The Army Seals

Written by: Rhonda Sue Page

Have you ever had a moment where you felt something boldly rise within you, like a fresh breath of purpose that stirred you to know you were created for more? Or maybe it was less dramatic, as in a series of days whereupon lifting your head from the chaos you fleetingly thought “There has to be more.”

Truthfully, I’ve had both. The former comes in a powerful wave and makes me believe anything is possible. The latter taunt is usually born of frustration and a touch of fear that maybe life is rushing passed me and I’m missing out. Interestingly enough, I find the cause and the cure are one and the same……..Time spent in His Presence always stirs a deep seated hunger to be more like Him and less like me.

Don’t get me wrong. I don’t dislike me….it’s more that I just don’t trust me. All my life I’ve seemed to be this odd mix of amazing and disappointing wrapped up together….never sure at any given moment which would come spilling forth. And I’ve come far enough to realize that without cooperating with the Holy Spirit at work in me…….I’m doomed. I used to worry that this was some sort of sign that I was just wicked to my core. I’ve come to realize that’s not the case at all. I’m just weak to my core.

There’s a beautiful scripture that says it all:

Each time he said, “My grace is all you need. My power works best in weakness.” So now I am glad to boast about my weaknesses, so that the power of Christ can work through me. 2 Corinthians 12:9

This idea that Christians need to have it all together and have all the answers is pretty rotten. In fact, it reeks of pride, arrogance and self-sufficiency. What Christians need to have more of is humility and understanding for the fact that as humans we are in this brokenness together. Our enemy wants to wipe us all off the map and he could care less what symbol you happen to slap on your windshield or bumper. In fact he loves it when he can get one or more of us to run people off the road…….forgetting that it’s even there. Because those people would never want to darken the doorway of our church after that.

You and I are going to be tempted to behave badly. This isn’t about cleaning ourselves up to the point we can’t be tempted. This is about falling in love with the one we call “Lord” until becomes our actual…well, “Lord”. My desire to please Him and cry out for His help when I’m tempted is a behavior-changing force of nature after that.

We glorify God when we depend upon Him. It is an action that both acknowledges His existence and our need. We have need of a power source and He is that source. Just this simple act alone gives way to the revival of our spirits and the lifting of our heads…….and more days of believing that anything is possible.

Once that begins to happen the enemy gets nervous. A person who refuses to be discouraged is dangerous. The elite in the Army of God. (Kinda like the Navy Seals…….if they were in the Army……but they aren’t…….and my husband gets very irritated when I mention this.)
These Elite are willing to make whatever changes they have to in life to see the Kingdom of God advance. If that means letting someone cut us off of on FM359….so be it. “You know what?…..I preferred you to go ahead of me anyways Buddy!! Hooah! Simper Pie! Praise God!……….
…ooohhh, I’m suddenly hungry. Who’s up for Cracker Barrel after church kids?”

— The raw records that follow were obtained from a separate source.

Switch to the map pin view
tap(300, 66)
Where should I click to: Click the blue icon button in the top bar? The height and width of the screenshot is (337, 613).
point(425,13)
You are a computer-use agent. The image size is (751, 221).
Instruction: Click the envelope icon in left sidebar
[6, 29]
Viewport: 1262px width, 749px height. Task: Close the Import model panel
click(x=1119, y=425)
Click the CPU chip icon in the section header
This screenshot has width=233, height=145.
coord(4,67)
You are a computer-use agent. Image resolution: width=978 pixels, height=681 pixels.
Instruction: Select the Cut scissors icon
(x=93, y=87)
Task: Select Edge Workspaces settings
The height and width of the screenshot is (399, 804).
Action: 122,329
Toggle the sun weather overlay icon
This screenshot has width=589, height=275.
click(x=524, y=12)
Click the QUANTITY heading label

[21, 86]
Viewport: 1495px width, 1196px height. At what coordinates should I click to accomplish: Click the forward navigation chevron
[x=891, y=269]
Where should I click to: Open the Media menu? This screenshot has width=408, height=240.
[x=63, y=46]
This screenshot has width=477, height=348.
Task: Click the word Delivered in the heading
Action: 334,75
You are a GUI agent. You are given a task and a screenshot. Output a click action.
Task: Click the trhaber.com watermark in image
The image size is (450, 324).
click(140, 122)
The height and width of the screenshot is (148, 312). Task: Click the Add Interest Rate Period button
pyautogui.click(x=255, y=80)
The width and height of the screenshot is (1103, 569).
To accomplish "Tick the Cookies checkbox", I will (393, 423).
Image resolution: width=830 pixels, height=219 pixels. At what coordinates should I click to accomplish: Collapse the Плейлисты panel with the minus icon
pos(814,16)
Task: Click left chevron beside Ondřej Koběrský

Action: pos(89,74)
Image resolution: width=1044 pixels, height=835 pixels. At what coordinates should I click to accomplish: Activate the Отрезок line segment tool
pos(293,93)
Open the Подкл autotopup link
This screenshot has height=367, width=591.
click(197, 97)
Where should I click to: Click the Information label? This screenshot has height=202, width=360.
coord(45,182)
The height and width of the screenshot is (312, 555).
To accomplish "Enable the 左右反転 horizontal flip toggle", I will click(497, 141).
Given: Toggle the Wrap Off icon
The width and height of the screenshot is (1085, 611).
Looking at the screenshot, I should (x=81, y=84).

If I can trust Him that my best days are still out in front of me, It curbs the urge to fight and looses instead the freedom to let go and give. That’s the transforming power of Grace.

And don’t you dare go letting the enemy tell you that makes you a doormat. It takes huge amounts of courage and self control to not let others steal your joy. But it also happens to be the least stressed-out way to live when you’re not constantly handing over your God-given power to the enemy to torment you with. It makes you slippery……the devil can’t handle slippery people. I meant that figuratively……. but literally the visual makes me laugh too. (You’ve watched a mutton or greased-pig run before I hope.)

My prayer for you is that God infuses you with courage and the ability to dream big I don’t care how old (or young) you are. I want Him to give you eyes to see Him and Ears to hear Him and I want you to feel His manifested love toward you right where you are, just as you are.

Love Him with all your heart and do whatever you do to His glory……

Go be bold & slippery seals for Jesus!

…….Now excuse me while James once again explains the branches of the military and their mascots……oops, he’s scowling at me again.